Please render the entries below as a Markdown table with the columns "Row" and "Content": number each line in "Row", put its text in "Content", and skip blank lines. Leave the pictures out of the table.
------------------------------------------------
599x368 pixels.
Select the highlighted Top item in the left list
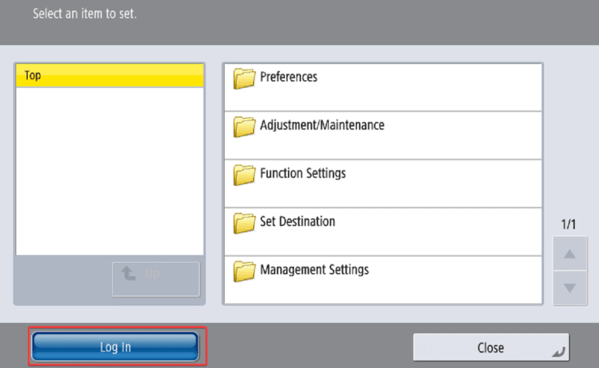click(110, 76)
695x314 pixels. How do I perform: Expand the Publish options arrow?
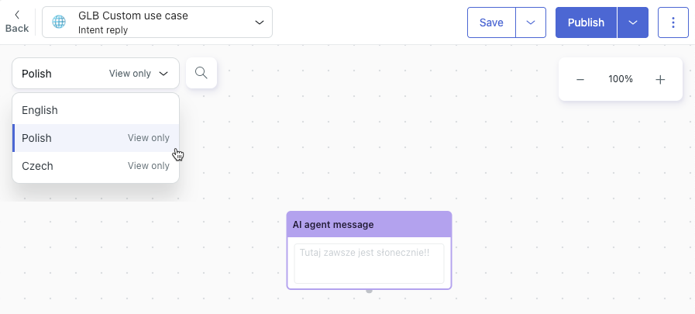pyautogui.click(x=633, y=22)
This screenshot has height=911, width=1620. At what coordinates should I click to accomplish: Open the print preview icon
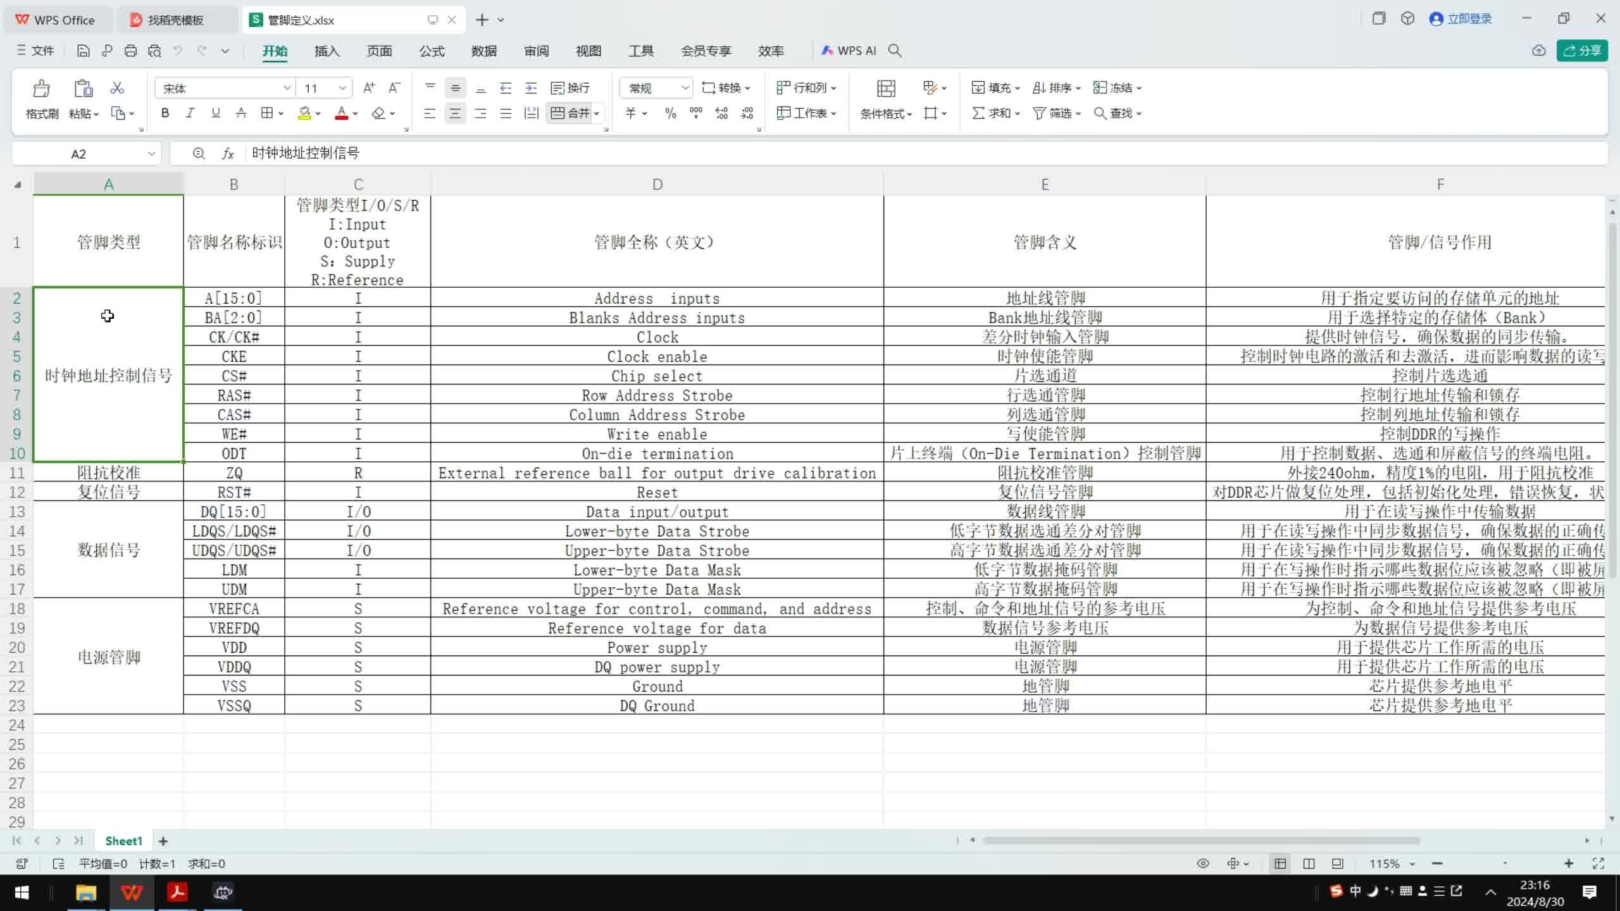pos(154,51)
------------------------------------------------
▸ ANSWER TO THE TASK:
| Row | Content |
|---|---|
| 1 | 599x368 pixels. |
| 2 | Select the highlighted Top item in the left list |
| 3 | click(110, 76) |
| 4 | 695x314 pixels. How do I perform: Expand the Publish options arrow? |
| 5 | pyautogui.click(x=633, y=22) |
| 6 | This screenshot has height=911, width=1620. At what coordinates should I click to accomplish: Open the print preview icon |
| 7 | pos(154,51) |